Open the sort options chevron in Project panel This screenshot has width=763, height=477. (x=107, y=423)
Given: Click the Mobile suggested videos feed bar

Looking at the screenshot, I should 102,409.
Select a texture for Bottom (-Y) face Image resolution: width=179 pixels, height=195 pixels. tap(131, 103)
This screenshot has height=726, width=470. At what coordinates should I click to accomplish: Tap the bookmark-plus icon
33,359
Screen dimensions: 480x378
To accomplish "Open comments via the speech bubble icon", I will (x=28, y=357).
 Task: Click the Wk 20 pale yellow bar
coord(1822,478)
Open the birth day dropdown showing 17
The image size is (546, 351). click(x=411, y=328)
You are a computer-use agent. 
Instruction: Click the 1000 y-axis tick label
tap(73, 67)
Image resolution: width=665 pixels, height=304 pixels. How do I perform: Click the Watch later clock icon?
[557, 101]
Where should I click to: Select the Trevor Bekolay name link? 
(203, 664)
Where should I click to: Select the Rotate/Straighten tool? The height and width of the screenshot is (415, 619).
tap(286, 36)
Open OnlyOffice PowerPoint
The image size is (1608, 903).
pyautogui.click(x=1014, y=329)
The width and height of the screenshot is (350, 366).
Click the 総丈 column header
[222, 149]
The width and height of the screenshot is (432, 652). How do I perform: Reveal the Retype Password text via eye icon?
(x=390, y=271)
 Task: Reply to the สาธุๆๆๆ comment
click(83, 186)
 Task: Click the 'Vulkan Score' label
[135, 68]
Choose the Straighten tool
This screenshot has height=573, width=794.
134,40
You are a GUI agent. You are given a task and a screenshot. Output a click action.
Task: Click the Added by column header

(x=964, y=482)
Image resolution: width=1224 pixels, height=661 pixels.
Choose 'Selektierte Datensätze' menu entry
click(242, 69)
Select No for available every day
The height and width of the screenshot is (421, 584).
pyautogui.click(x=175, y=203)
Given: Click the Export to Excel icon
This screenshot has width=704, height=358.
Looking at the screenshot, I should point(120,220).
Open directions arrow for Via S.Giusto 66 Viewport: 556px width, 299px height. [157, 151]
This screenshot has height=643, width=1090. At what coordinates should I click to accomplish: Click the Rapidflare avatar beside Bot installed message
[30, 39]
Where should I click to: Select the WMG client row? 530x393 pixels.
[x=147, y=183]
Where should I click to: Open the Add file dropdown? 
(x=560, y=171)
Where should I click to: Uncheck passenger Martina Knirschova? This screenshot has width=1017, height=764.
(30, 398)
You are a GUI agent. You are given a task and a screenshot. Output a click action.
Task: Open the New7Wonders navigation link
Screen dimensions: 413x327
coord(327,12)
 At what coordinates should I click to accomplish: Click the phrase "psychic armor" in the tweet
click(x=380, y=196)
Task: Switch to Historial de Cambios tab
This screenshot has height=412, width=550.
^^^^
▶ [What is required]: In this exercise, you retype all of the data exactly as it appears above.

▶ [Exercise result]:
Open the sort options chevron in Project panel This screenshot has width=763, height=477. (x=107, y=423)
Given: Click the Mobile suggested videos feed bar

Looking at the screenshot, I should 102,409.
Select a texture for Bottom (-Y) face Image resolution: width=179 pixels, height=195 pixels. tap(131, 103)
This screenshot has height=726, width=470. At what coordinates should I click to accomplish: Tap the bookmark-plus icon
33,359
Screen dimensions: 480x378
To accomplish "Open comments via the speech bubble icon", I will (x=28, y=357).
 Task: Click the Wk 20 pale yellow bar
coord(1822,478)
Open the birth day dropdown showing 17
The image size is (546, 351). click(x=411, y=328)
You are a computer-use agent. 
Instruction: Click the 1000 y-axis tick label
tap(73, 67)
Image resolution: width=665 pixels, height=304 pixels. How do I perform: Click the Watch later clock icon?
[557, 101]
Where should I click to: Select the Trevor Bekolay name link? 
(203, 664)
Where should I click to: Select the Rotate/Straighten tool? The height and width of the screenshot is (415, 619).
tap(286, 36)
Open OnlyOffice PowerPoint
The image size is (1608, 903).
pyautogui.click(x=1014, y=329)
The width and height of the screenshot is (350, 366).
Click the 総丈 column header
[222, 149]
The width and height of the screenshot is (432, 652). How do I perform: Reveal the Retype Password text via eye icon?
(x=390, y=271)
 Task: Reply to the สาธุๆๆๆ comment
click(83, 186)
 Task: Click the 'Vulkan Score' label
[135, 68]
Choose the Straighten tool
This screenshot has height=573, width=794.
134,40
You are a GUI agent. You are given a task and a screenshot. Output a click action.
Task: Click the Added by column header

(x=964, y=482)
Image resolution: width=1224 pixels, height=661 pixels.
Choose 'Selektierte Datensätze' menu entry
click(242, 69)
Select No for available every day
The height and width of the screenshot is (421, 584).
pyautogui.click(x=175, y=203)
Given: Click the Export to Excel icon
This screenshot has width=704, height=358.
Looking at the screenshot, I should point(120,220).
Open directions arrow for Via S.Giusto 66 Viewport: 556px width, 299px height. [157, 151]
This screenshot has height=643, width=1090. At what coordinates should I click to accomplish: Click the Rapidflare avatar beside Bot installed message
[30, 39]
Where should I click to: Select the WMG client row? 530x393 pixels.
[x=147, y=183]
Where should I click to: Open the Add file dropdown? 
(x=560, y=171)
Where should I click to: Uncheck passenger Martina Knirschova? This screenshot has width=1017, height=764.
(30, 398)
You are a GUI agent. You are given a task and a screenshot. Output a click action.
Task: Open the New7Wonders navigation link
Screen dimensions: 413x327
coord(327,12)
 At what coordinates should I click to accomplish: Click the phrase "psychic armor" in the tweet
click(x=380, y=196)
Task: Switch to Historial de Cambios tab
This screenshot has height=412, width=550.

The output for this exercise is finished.